Fish baked in foil with tomatoesPhoto: New Media Publishing / Flat Art Studios.com


Time to tuck away those shiny Mardi Gras beads. Lent is officially underway, and for many observant eaters, that means several fish-focused Fridays. Lucky for you, we found some folks offering tasty specials where the spotlight shines only on sustainable seafood. That makes it easy to leave your guilty conscience at home.

While Wisconsin throws a mighty tasty fish-fry, they're not the only ones. At Jackson 20 in Alexandria, Va., chef Dennis Marron says they're adding U.S. farmed channel catfish to their traditional fried chicken offering during Lent, making it "Fryday". (He said it, not us!) "We try and stay true to our Southern-influenced concept, and we like to get our fish from as close to home as possible. We track our carbon "fish-print"," he says. The catfish he serves is raised in closed containment systems and fed a mostly vegetarian diet which garners it a Seafood Watch best choice rating. Pass the tarter sauce, would ya?

While Louisville is deep in the heart of the fried-food South, chef Edward Lee of 610 Magnolia steers clear of a fryolator.
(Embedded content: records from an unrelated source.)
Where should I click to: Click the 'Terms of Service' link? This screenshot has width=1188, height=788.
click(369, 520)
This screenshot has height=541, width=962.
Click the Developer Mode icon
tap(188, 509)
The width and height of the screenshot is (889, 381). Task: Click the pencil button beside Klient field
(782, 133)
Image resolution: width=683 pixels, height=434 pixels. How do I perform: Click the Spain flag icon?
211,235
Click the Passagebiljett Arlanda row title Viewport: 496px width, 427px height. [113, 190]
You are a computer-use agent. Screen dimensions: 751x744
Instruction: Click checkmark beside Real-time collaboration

His Fruits de Maine is a play on the traditional French dish, fruits de mer. "We try and embody the entire North Atlantic in one dish by incorporating four or five different seafood items from the coast of Maine." Depending on what Maine fishermen bring in each week, that could mean line-caught cod, Maine lobster or fresh clams.

Other chefs are making thoughtful choices too.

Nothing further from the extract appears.